Un isolotto realizzato con gli scarti delle cozze che, nell’oristanese, ora inizia a popolarsi. Il tutto grazie all’economia circolare applicata alla mitilicoltura. Punto di partenza di questo esperimento, lo stagno di Corru Mannu (sito Ramsar di Corru S’Ittiri, Stagni di San Giovanni e Marceddì) dove la fondazione no revenue Medsea con l’azienda Nieddittas (il model che gestisce l’intera filiera della mitilicoltura nel golfo di Oristano) hanno realizzato una vera e propria isola utilizzando i gusci delle cozze derivanti dalla lavorazione di Nieddittas e sistemati all’interno di 2mila sacchi di iuta.
Il risultato è una piccola isola lunga 20 metri, larga 7, alta due e affiorante per mezzo metro dal livello dell’acqua. I sacchi con i gusci di cozza sono stati sistemati manualmente grazie all’impiego di un natante, che ha permesso il trasporto dei materiali nel luogo di realizzazione, e il supporto in acqua di due sommozzatori che hanno coordinato le attività di posizionamento a circa 50 metri dalla terra ferma.
Nell’space dove sorgono gli stabilimenti di Nieddittas, a cui la Regione Sardegna ha affidato la tutela e salvaguardia del sito, l’isola artificiale gode di una posizione estremamente favorevole per la nidificazione, lo svernamento e la migrazione di importanti specie di uccelli acquatici e marini migratori. Lo spazio interno all’argine è stato ulteriormente riempito di scarti di gusci di cozze, stratificate e man mano compattate per rendere la superficie stabile e calpestabile. Lo strato superficiale dell’isolotto è costituito da uno strato misto di gusci frantumati, cozze e bisso per rendere la superficie accogliente per i futuri ospiti.

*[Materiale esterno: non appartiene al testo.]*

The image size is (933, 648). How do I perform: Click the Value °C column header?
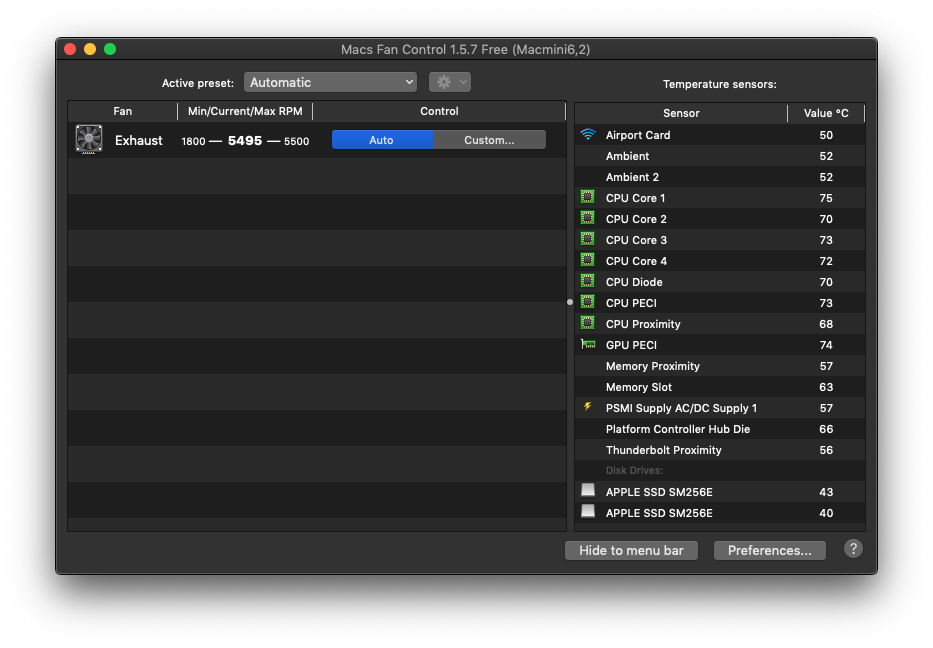[x=826, y=113]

Inoltre, a seguito dei risultati del monitoraggio, verranno posizionate, se necessario, le sagome di uccelli che potranno attrarre altre specie sulla superficie per la nidificazione. L’innovazione introdotta da Nieddittas si differenzia da esperienze simili, già testate in Italia e in Sardegna, per il materiale che viene utilizzato, ovvero i gusci dei mitili derivanti dagli scarti di lavorazione.
«L’isolotto, proprio per la sua distanza dalla terraferma non consente l’accesso ai predatori terrestri e o randagi come gatti, ratti o cani – chiarisce Alessio Satta, presidente della fondazione Medsea – e potrà essere adattato e promosso in altre zone umide, attraverso l’uso di scarti privi di contaminanti, come i gusci di cozze senza la parte edibile per la costruzione di aree di nidificazione o di ripristino ambientale».